▶ What this exercise asks:
#1 Answer these questions from the post about the "Health Care for the Holidays" campaign:
(a) Who posted it, and at what time?
(b) Which group is behind the campaign?
(c) What question does the last step give for asking when someone will sign up?
#2 Continue the post about the "Health Care for the Holidays" campaign, starting after its last sentence.

▶ Page excerpt:
---
Posted on 11/02/2013 6:39:09 PM PDT by Whenifhow
This holiday season, getting a lump of coal in your stocking might actually be preferable, considering the alternative gift from the folks at Organizing for Action is Obamacare. Their newest cult campaign is called "Health Care for the Holidays." How festive. "This holiday season, make sure to talk to your loved ones about getting covered," the group's newest ad campaign says. "These conversations don't have to be tough OFA can help." Because your family holiday gathering should actually be an opportunity for you to register them for Obamacare, or something. OFA even provides you with these handy talking points to sell your loved ones on signing up. Follow these easy steps and you're sure to be the life of any holiday get-together:
Start by asking: "Have you thought about signing up for health insurance on the new marketplace?"
Offer to walk them through it: "Would you like to take some time with me to sign up right now?"
Ask them to make a plan, and commit to it:"When do you plan on signing up?"
---
▶ Dataset records:
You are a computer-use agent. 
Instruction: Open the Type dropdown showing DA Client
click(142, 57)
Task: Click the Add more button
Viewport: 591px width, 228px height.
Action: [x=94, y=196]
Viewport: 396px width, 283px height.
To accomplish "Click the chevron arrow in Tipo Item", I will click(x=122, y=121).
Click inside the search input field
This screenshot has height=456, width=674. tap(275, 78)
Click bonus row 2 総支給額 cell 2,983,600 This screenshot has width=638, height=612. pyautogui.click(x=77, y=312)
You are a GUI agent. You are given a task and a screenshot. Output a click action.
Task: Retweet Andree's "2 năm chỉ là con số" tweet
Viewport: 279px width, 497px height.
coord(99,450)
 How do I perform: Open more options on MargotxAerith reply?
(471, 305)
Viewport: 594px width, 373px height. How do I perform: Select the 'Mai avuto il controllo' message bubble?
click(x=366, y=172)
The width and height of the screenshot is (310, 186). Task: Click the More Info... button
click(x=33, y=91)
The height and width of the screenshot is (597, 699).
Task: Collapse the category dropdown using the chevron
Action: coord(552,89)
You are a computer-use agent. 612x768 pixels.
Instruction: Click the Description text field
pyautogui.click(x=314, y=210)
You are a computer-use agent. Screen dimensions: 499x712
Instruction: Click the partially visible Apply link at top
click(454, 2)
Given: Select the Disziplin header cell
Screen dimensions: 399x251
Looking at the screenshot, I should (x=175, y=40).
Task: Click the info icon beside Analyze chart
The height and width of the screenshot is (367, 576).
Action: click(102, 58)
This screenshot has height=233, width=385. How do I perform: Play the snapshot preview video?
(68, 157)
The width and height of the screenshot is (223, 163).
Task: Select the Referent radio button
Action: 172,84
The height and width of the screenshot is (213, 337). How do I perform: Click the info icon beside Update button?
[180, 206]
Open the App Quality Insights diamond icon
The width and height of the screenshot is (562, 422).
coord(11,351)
---
▶ Your responses:
#1
(a) Whenifhow, at 6:39:09 PM PDT
(b) Organizing for Action (OFA)
(c) "When do you plan on signing up?"

#2
Don't forget to follow up: "Have you signed up yet?"
"It might not always seem like it, but your family listens to you," OFA says. "So have the talk."
See their creepy cult video ad after the jump...
Offer to walk them through it...HA! If I had the rest of the year off it wouldn’t be enough time..
LOL! :o)
Jarrett and Obama and the Sebaceous Cyst all believe that they are so smart, but all these really weak marketing ploys are just gonna end up biting them on their collective @$$.
It is really hard to sneak a Marxist Utopia on an unwilling people.
I am not so generous when a leftist government foists unwanted legislation on me requiring that I do. To that I say, kiss my arse.
Awesome. Someone just signed the government enlistment dotted lie for me, and they are lofo foodstampers doing squat.
Sorry. I’m planning on giving the Obama administration the bird for Christmas (again).
The Bird of Paradise, the Bluebird of Happiness, and the Dove of Peace are already earmarked for other recipients, so it’ll have to be a different sort of bird. ;-)
‘Organizing For Action is the successor to Barry’s presidential campaign.
They can pucker up and smooch the only part of my ass that isn’t white.
remind me to send some strong medicine to help them celebrate the next Mohammedan pagan festival in our White House
“Grandma got run over by a reindeer.”
Grandma’s gettin’ wound down by 0bamacare.
0bama bells, Dem dam balls, flim flam all the day.
Oh, what cons will do for fun! Gaming the USA
0bama bells, Dem dam balls, flim flam all the day.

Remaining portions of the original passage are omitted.